Кожуховский ушёл к штабной. Я постоял у семёрки до темноты. Прокопенко в этот вечер уже закрыл машину, и фонарь над капониром не горел. Над полосой стояла обычная для июня сухая степная вечерняя тишина, в которой за дальним посёлком слышались голоса баб у колодца и одинокий лай собаки. Пыль за день успокоилась, и в воздухе пахло травой и чем-то ещё — то ли подсохшей соломой, то ли вчерашним дымом от костра БАО, который у них горел за мастерской.

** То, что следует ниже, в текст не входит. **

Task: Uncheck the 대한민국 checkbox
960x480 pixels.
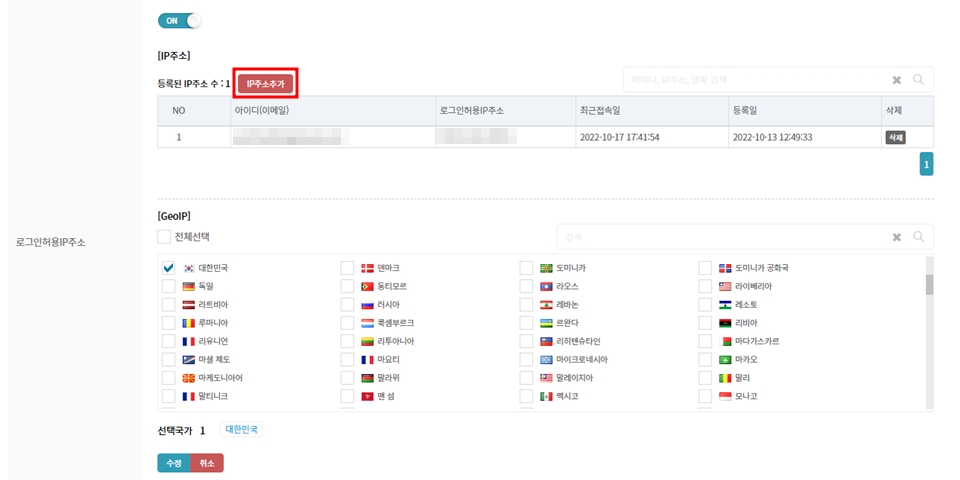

Я знал, что Кожуховский назвал «большой задачей». Я знал, что «крупные переброски немцев» — это та самая «Блау», к которой по моей памяти оставалось около десяти дней. Я знал ещё многое — и эти десять дней лежали у меня в груди не справкой, а той же тяжестью, что и в Кашине в конце мая, когда я первый раз признал самому себе, что знаю. Тяжесть с тех пор не ушла. Она просто стала привычнее. Между «знаю» и «не говорю» лежала вся работа этого июня, и я её работал, как мог, и буду работать ещё. С четырнадцатого по восемнадцатое — четыре вылета. С двадцатого, по словам Кожуховского, будет два в день. Это значит, до начала «Блау» у нас будет ещё не меньше двенадцати вылетов, и каждый будет похож на сегодняшний — с зенитками, с истребительным прикрытием от десятого ИАП, с пыльной полосой возвращения и с осколком в крыле от двадцатимиллиметровки. До зенитной школы у нас сегодня обошлось ровно: одно крыло, заклеит за ночь. Завтра — будет, может, два или три. После двадцатого — может быть и больше. Прокопенко эту арифметику уже посчитал, я знал, и его готовность к ремонту я видел по тому, что инструмент у него в ящике сегодня лежал с открытой крышкой.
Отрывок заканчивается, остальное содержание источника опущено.